Reputation: 390
im currently working on a project that uses a few microservices and one of them must do the same thing over and over again.
The code looks like this:
refresh: function(){
return somePromise
.then(doA)
.then(doB)
.then(doC)
.catch(error)
}
So currently another function calls this "refresh" function with setInterval every second.
The problem is that because of the async nature of these calls in refresh method, some bugs appear.

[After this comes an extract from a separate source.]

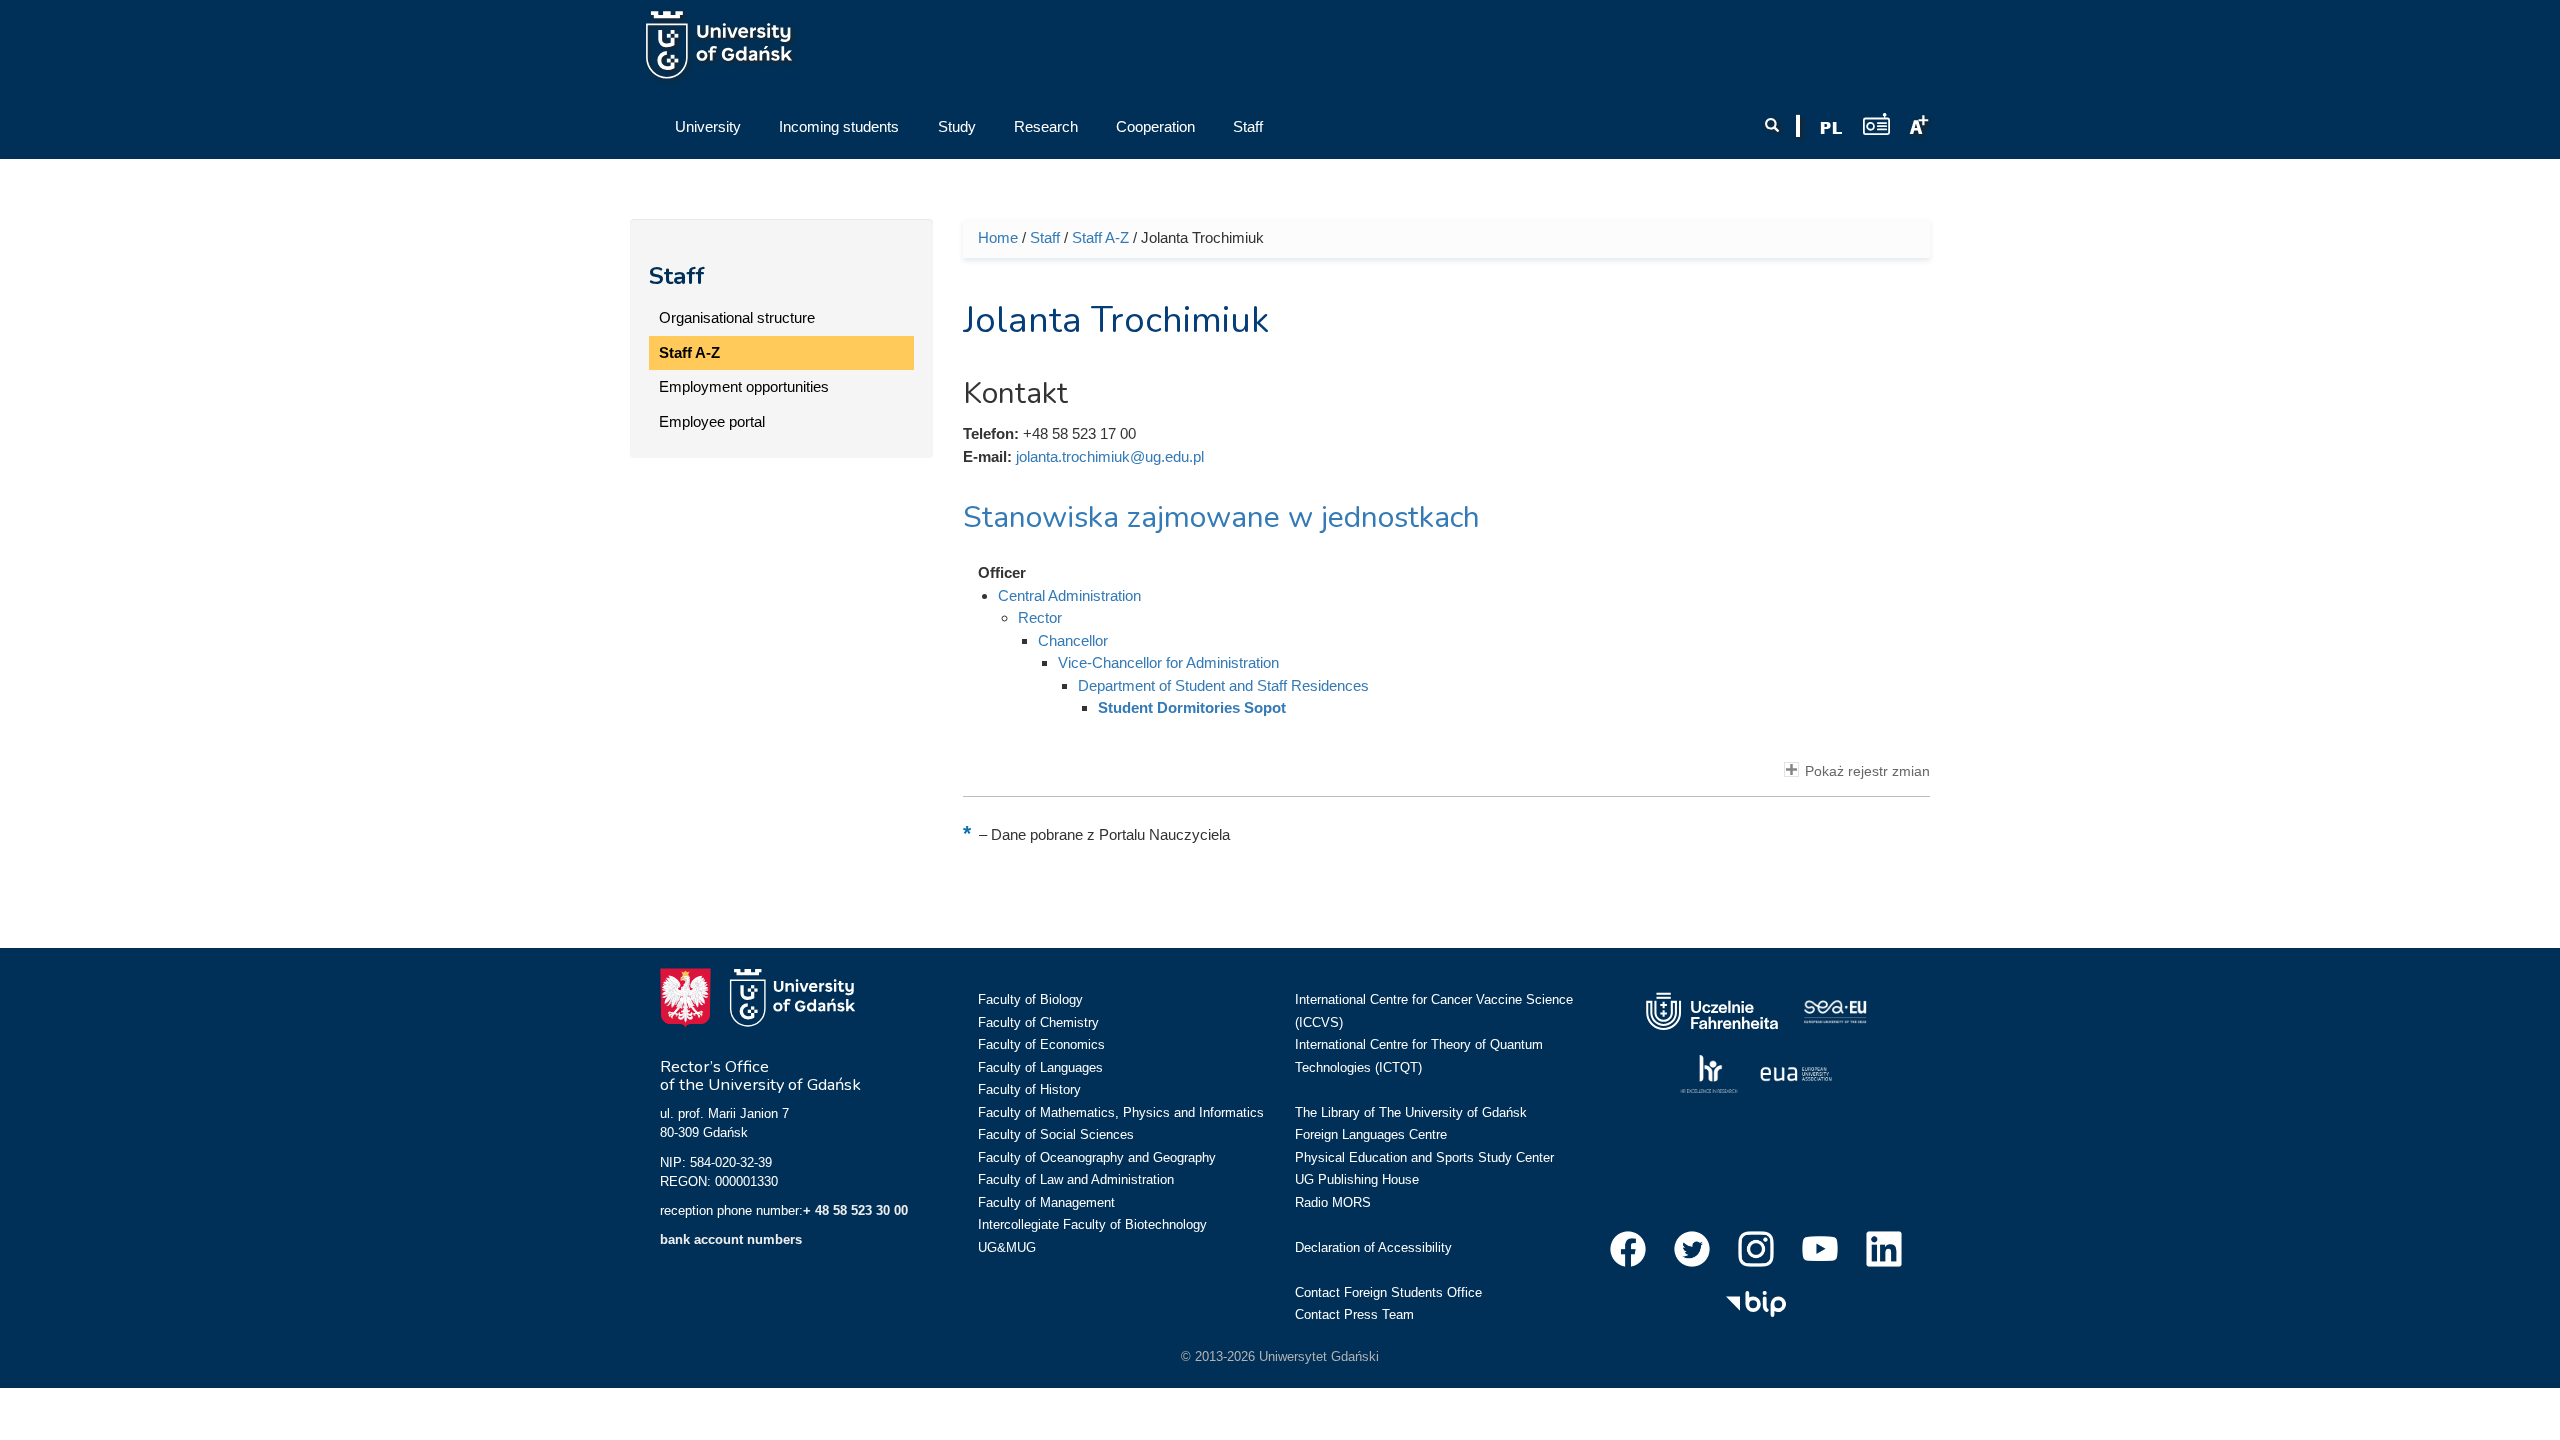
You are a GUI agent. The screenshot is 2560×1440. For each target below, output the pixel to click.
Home (998, 237)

I changed the code to call the 'refresh' method again recursively in the last '.then' statement and removed the setInterval.
refresh: function(){
return somePromise
.then(doA)
.then(doB)
.then(doC)
.then(refresh)
}
Nowthe bugs appear to be gone and everything works perfectly. My question is: Is this a good practice? Are there any memory problems with calling the "refresh" method recursively in the last '.then' statement?
Upvotes: 0
Views: 365
Reputation: 707158
Is this a good practice?
If you just want it to repeat whenever it finishes and make sure the next iteration doesn't start before the previous one finishes, this is a perfectly fine practice (much better than setInterval()
). Your looping stops if there's a rejection anywhere so you may want to code what should happen with a .catch()
.
Are there any memory problems with calling the "refresh" method recursively in the last '.then' statement?
No. There are not. Since .then()
is always called asynchronously, the stack always gets to unwind and since you presumably have async operations in your chain, there should be time for normal garbage collection.
See Building a promise chain recursively in javascript - memory considerations for more discussion of memory consumption during the looping.
FYI, this must be pseudo-code because a function defined as a property refresh: function() {}
won't be directly callable with .then(refresh)
. So, I'm assuming you did that properly in your real code.